Extrait du document

────────

Le but de cette technique est de créer un état léger de privation de sommeil qui conduira à la somnolence, laquelle favorisera l’endormissement.
Il s’agit de limiter (au début) l’accès au lit à la durée de sommeil habituelle (si l’individu ne parvient à dormir que 5h en temps normal alors qu’il passe 7h au lit, on limite la durée à 5h pour commencer). Au bout d’une semaine, la qualité du sommeil est meilleure (même si la personne est fatiguée et somnole pendant la journée). Cela peut durer quelques semaines après lesquelles, on peut progressivement (15 à 30 min par semaine) allonger la durée jusqu’à une durée optimale (par exemple : 8h) si le temps passé au lit ne sert effectivement qu’à dormir.
Il vaut mieux ne pas se lancer seul.e et, là encore, se faire accompagner par un praticien formé à cette méthode. Il calculera pour vous les durées optimales et saura les réajuster en fonction de votre évolution.
La restructuration cognitive
Des exercices et des moments d’échange avec votre thérapeute vous aideront à transformer vos croyances et attitudes erronées à propos du sommeil et de l’insomnie.
Si vous ne dormez pas et que vous êtes anxieux vis à vis des conséquences de cette insomnie sur votre santé, vous avez enclenché un cercle vicieux qui génère encore plus d’insomnies. La peur de ne pas vous endormir fonctionne de la même manière.
Il est important que vous puissiez déconstruire vos attentes irréalistes comme, par exemple, viser l’objectif de dormir d’un sommeil de plomb toutes les nuits pendant 8h.

────────

Questions
(a) Dans l'extrait sur l'insomnie, de combien peut-on allonger chaque semaine la durée passée au lit après les premières semaines ?
(b) Poursuivez l'extrait sur l'insomnie à partir de sa dernière phrase.

Entrées répertoriées
────────

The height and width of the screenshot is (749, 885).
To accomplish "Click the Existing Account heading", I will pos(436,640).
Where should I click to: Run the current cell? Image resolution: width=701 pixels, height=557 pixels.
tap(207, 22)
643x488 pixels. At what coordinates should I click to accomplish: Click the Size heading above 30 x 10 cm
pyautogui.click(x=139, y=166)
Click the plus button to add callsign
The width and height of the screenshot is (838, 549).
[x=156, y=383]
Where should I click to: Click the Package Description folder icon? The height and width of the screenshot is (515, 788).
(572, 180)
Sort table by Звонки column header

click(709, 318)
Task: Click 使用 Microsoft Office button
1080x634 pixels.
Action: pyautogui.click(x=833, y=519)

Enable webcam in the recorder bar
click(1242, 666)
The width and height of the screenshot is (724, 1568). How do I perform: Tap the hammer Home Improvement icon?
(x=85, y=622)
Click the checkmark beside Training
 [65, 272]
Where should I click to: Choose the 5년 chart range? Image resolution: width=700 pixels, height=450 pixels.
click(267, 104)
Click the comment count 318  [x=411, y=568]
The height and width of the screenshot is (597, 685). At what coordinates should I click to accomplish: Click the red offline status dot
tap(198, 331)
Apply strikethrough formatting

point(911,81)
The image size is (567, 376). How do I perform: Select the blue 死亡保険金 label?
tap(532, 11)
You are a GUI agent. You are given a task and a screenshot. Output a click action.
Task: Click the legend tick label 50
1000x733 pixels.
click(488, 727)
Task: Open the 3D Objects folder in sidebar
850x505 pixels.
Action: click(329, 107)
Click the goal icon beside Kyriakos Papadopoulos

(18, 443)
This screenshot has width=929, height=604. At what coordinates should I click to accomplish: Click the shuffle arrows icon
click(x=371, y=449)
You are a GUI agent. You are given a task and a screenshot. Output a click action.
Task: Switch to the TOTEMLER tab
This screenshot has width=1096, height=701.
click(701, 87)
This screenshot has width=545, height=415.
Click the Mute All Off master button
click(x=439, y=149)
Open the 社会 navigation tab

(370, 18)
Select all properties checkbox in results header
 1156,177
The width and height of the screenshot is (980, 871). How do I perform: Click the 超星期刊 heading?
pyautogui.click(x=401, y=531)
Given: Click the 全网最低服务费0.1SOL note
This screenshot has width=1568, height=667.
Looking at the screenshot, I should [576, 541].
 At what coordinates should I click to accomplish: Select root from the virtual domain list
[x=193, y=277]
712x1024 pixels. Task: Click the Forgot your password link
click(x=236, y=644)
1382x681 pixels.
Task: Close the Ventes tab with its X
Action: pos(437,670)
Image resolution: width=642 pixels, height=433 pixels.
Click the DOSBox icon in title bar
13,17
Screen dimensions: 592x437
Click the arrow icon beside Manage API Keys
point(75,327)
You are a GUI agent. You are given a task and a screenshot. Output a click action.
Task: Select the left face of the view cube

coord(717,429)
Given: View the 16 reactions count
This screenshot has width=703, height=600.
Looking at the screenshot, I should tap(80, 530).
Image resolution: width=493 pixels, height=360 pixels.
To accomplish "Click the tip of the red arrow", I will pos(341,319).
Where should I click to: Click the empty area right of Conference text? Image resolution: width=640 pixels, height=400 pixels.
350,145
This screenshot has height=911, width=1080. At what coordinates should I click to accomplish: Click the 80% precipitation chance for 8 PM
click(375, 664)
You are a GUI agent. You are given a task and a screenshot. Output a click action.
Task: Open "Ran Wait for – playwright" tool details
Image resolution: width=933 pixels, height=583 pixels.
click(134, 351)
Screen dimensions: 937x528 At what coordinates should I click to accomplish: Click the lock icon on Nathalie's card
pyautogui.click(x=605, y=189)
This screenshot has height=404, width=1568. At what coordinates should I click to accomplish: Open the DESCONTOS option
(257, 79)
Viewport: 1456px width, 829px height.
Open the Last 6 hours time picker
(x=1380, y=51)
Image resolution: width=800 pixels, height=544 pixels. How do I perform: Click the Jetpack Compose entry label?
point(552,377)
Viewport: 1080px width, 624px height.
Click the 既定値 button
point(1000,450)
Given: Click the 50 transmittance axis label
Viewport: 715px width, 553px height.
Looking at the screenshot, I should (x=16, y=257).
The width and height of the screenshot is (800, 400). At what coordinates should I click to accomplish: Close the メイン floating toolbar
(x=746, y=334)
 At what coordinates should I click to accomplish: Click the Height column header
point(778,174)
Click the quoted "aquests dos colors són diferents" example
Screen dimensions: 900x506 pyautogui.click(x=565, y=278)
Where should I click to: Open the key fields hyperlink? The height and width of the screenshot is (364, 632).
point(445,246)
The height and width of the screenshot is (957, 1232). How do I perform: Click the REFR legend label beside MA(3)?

────────

Réponses rédigées
(a) De 15 à 30 minutes par semaine.

(b)
L’infographie ci-dessous liste les principales croyances et attitudes négatives que l’on peut nourrir vis à vis du sommeil. Cliquez sur l’image pour l’afficher en plus grand dans votre navigateur !
Les résistances et obstacles principaux
Trois grandes catégories de résistances et d’obstacles peuvent gêner une TCC de l’insomnie :
- vos croyances et vos peurs : « ça ne marchera pas avec moi », « si je passe moins de temps au lit, je serais trop fatigué.e le lendemain »
- ne pas remplir régulièrement votre journal de sommeil et ne pas suivre les consignes prescrites ou suivre seulement celles qui vous paraissent « logiques »
- manquer de persévérance, résister à changer vos habitudes
Il n’est pas possible de modifier le résultat (le sommeil) sans modifier son comportement et son attitude. Si c’était le cas, vous ne seriez déjà plus insomniaque. On ne peut pas changer en restant la même personne.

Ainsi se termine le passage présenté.